Quercus sagraeana
Quercus sagraeana, also spelled Quercus sagrana, the Cuban oak, is a medium-sized evergreen tree native to western Cuba in the Cuban pine forests ecoregion. It is the only oak native to the Caribbean.
It is known in Cuban Spanish as encina del sur.
Taxonomy
The Cuban oak was first described by Nuttall in 1842 as Quercus sagraeana based on the specimen collected by Ramón de la Sagra. Article 60.8 of the International Code of Nomenclature for algae, fungi, and plants provides that where personal names end in -a, the adjectival form of the specific epithet is formed by adding -n- plus the appropriate gender ending.
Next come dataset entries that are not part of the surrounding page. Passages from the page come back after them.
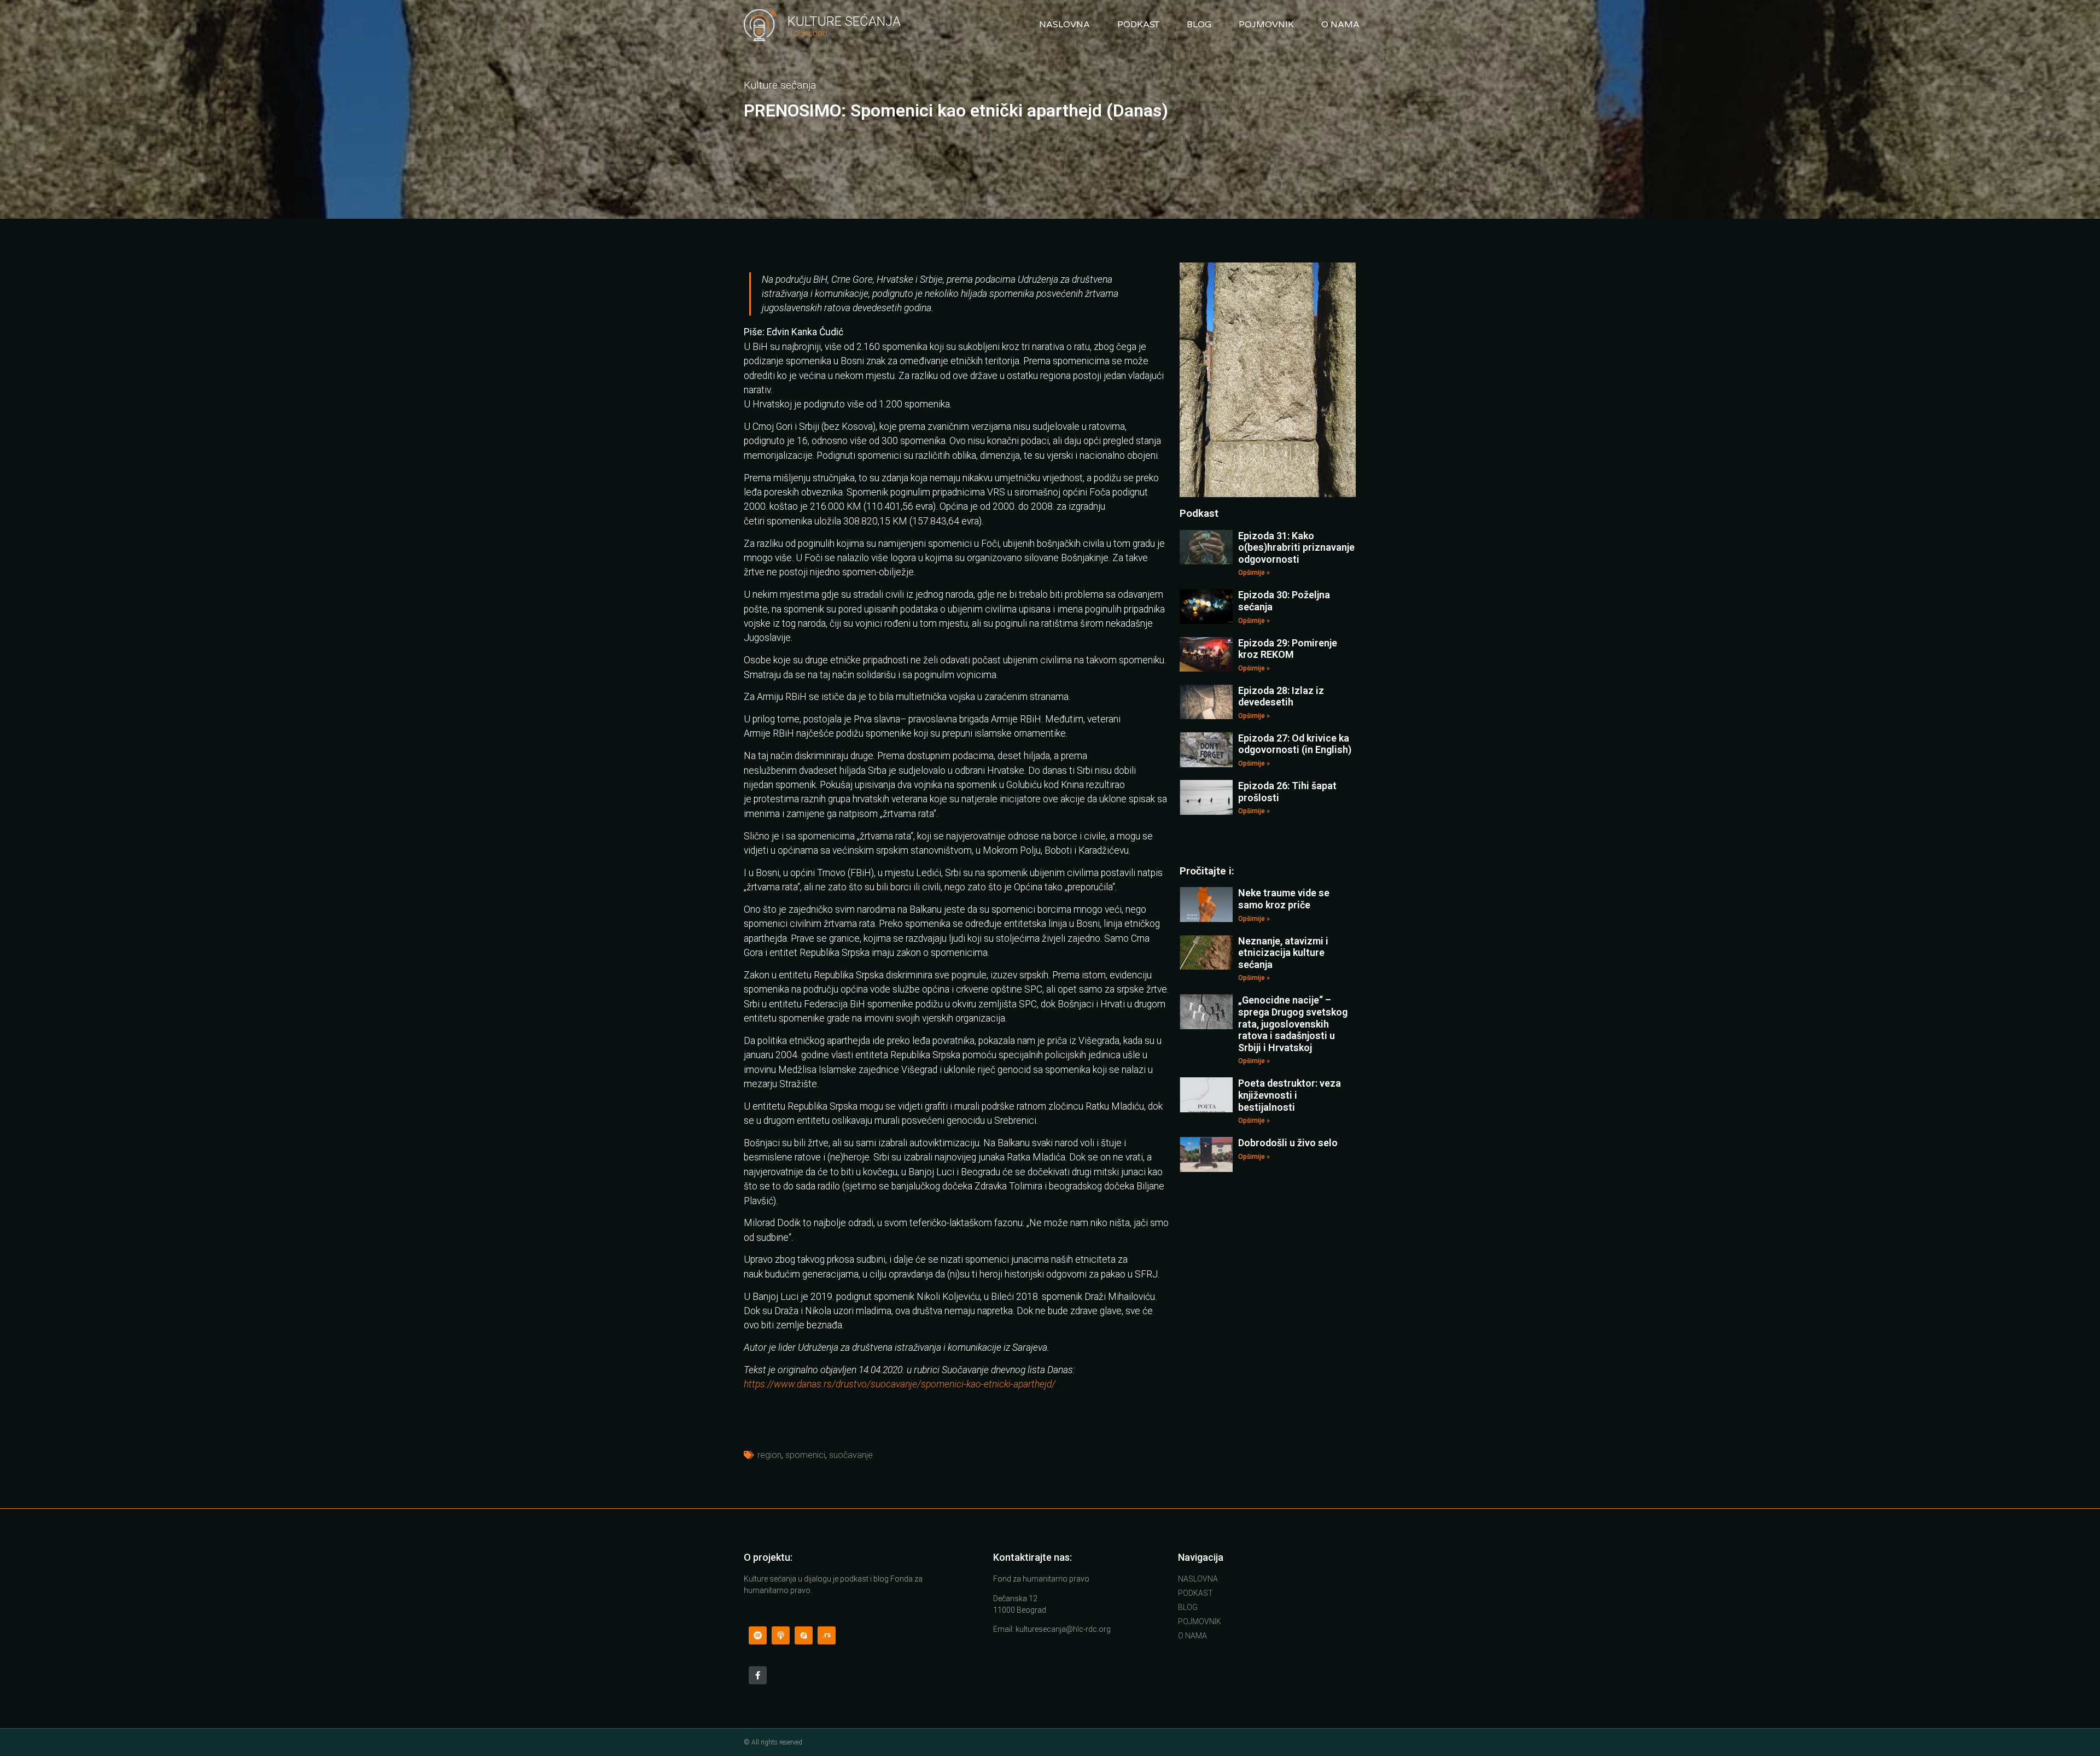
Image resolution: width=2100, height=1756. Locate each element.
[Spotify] (758, 1635)
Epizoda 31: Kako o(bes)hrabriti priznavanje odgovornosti (1296, 547)
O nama (1340, 24)
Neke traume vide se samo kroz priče (1283, 899)
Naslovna (1064, 24)
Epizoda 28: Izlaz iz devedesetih (1281, 696)
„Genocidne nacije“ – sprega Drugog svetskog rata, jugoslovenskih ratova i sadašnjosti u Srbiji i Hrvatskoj (1293, 1023)
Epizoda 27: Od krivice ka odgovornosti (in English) (1294, 744)
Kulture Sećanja (844, 21)
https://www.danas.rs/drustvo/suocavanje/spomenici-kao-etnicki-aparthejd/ (899, 1384)
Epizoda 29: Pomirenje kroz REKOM (1287, 649)
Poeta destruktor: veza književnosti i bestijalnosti (1289, 1094)
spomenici (805, 1455)
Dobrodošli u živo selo (1288, 1142)
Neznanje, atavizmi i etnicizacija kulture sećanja (1283, 952)
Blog (1199, 24)
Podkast (1138, 24)
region (769, 1455)
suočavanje (851, 1455)
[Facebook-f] (758, 1675)
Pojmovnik (1266, 24)
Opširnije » (1254, 572)
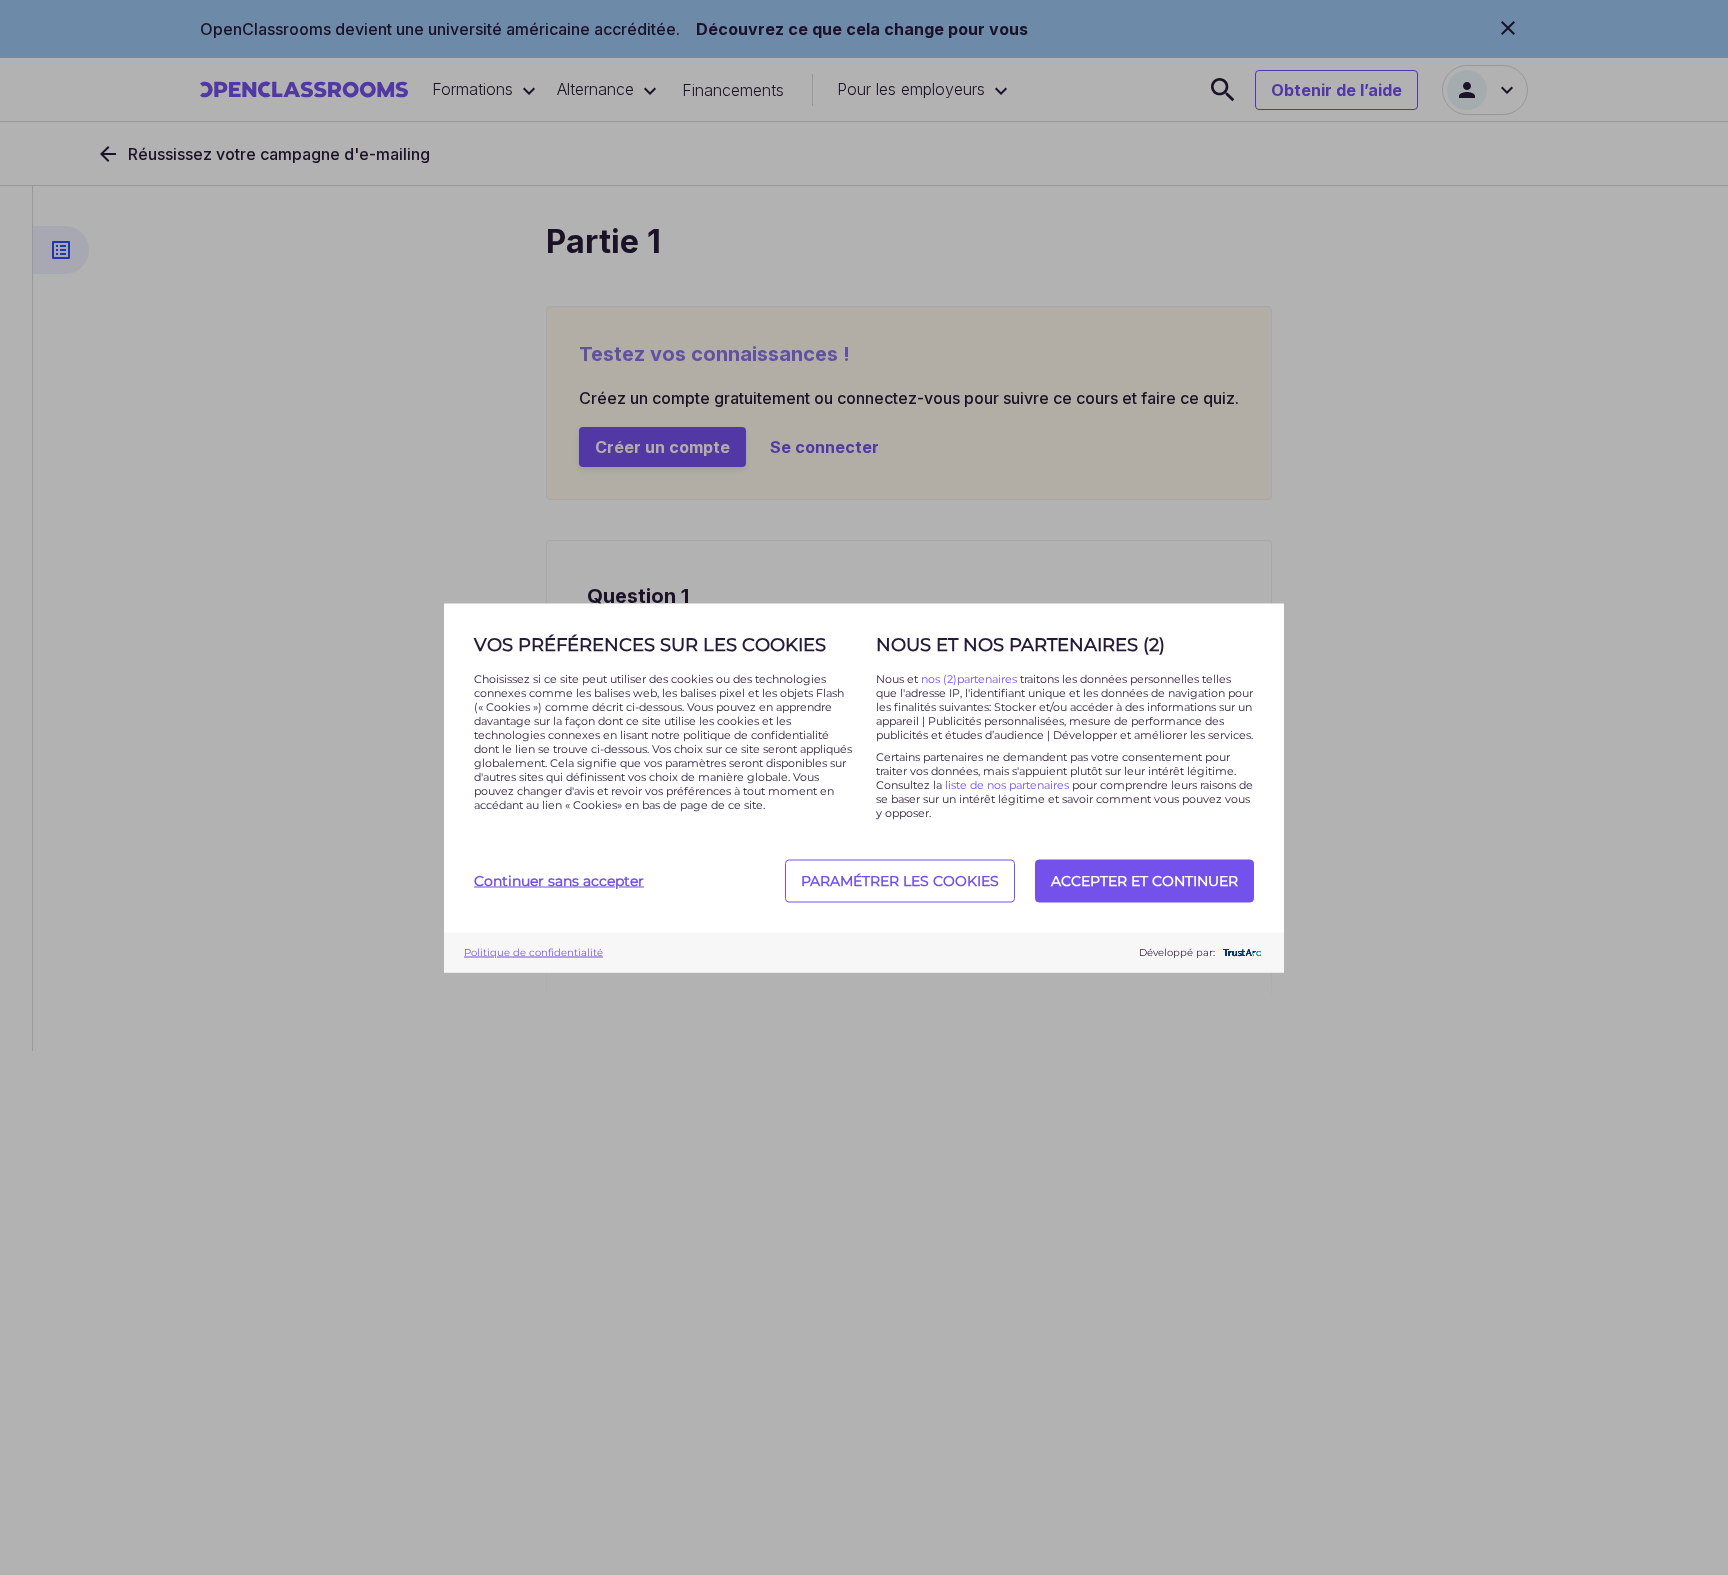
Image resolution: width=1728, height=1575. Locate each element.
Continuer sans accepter (559, 881)
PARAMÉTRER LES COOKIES (900, 881)
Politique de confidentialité (533, 952)
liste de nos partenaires (1007, 784)
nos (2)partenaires (970, 678)
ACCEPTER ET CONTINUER (1144, 881)
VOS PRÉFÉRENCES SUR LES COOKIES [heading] (650, 644)
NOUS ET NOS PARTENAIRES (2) (1020, 644)
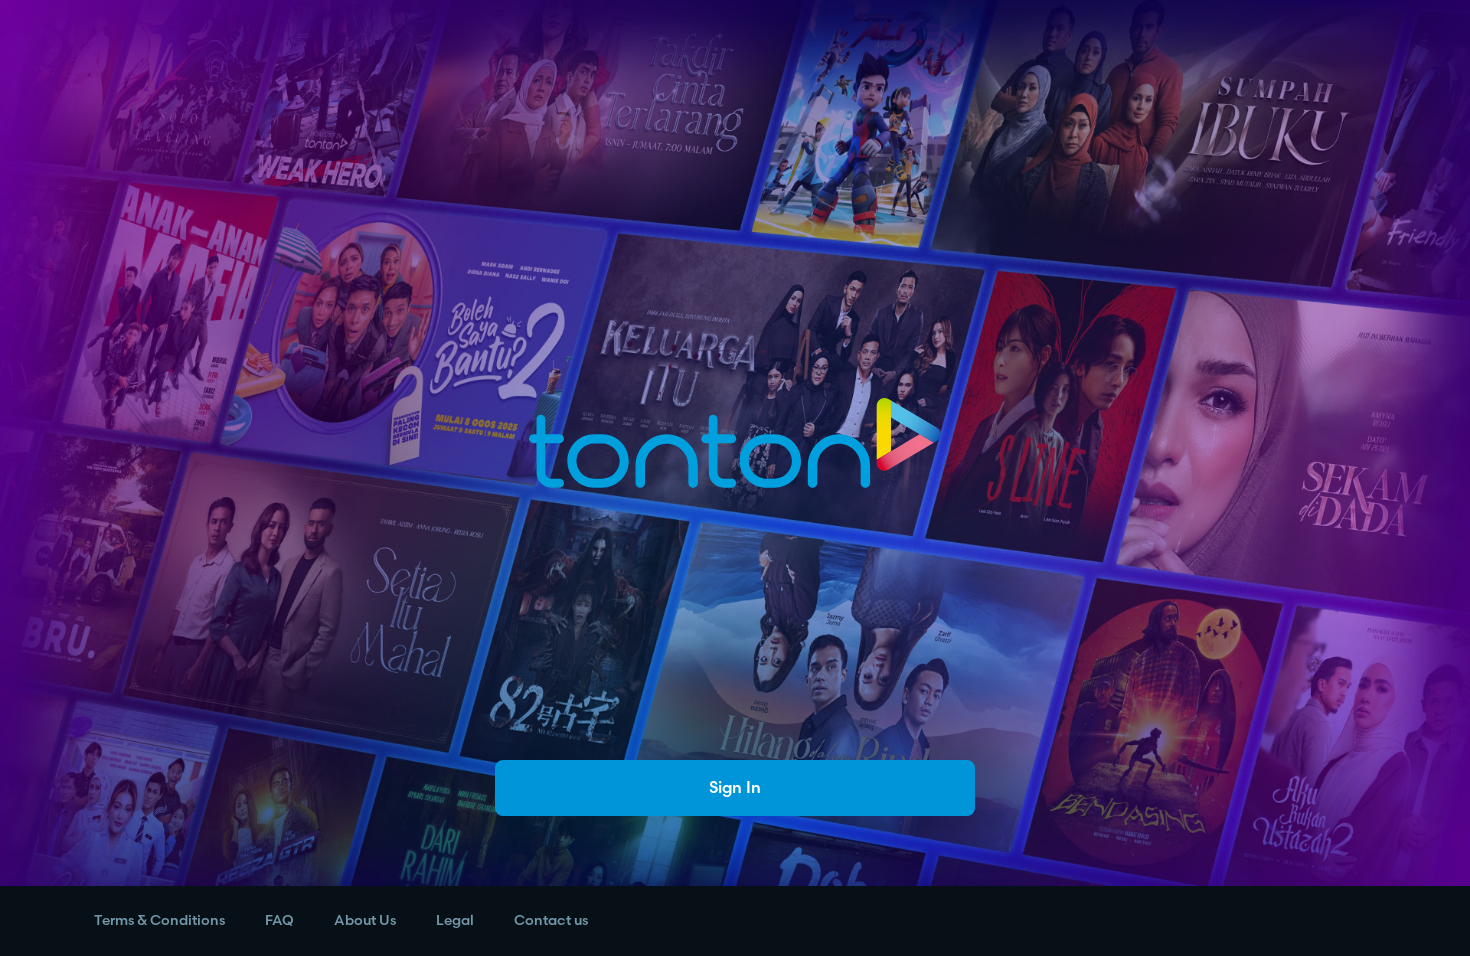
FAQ (279, 920)
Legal (455, 920)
However according to the International Plant Names Index "the epithet is an intentional latinization of the name Sagra and is not correctable."Using the same specimen, but apparently unaware of the original name, Richard named the Cuban oak Q. cubana. Trelease did not view Q. sagrana as a species in its own right but as a variety of Q. virginiana. He proposed the name Q. virginiana var. sagrana. Muller renamed it Q. oleoides var. sagrana, hypothesizing that the Cuban oak population was a subspecies of Q. oleoides, originating from the Yucatán region of Mexico, but with introgression from Q. geminata coming from Florida. He considered the morphologically variable Cuban population a hybrid swarm that had stabilized and was distinct from the other live oaks of the Virentes. A recent study of molecular genetic variation and taxonomically informative leaf morphology shows that the Cuban oak shows little evidence of hybrid origin and is most similar to Q. virginiana, but distinct enough to be regarded as a separate species, Q. sagrana. It is placed in section Virentes.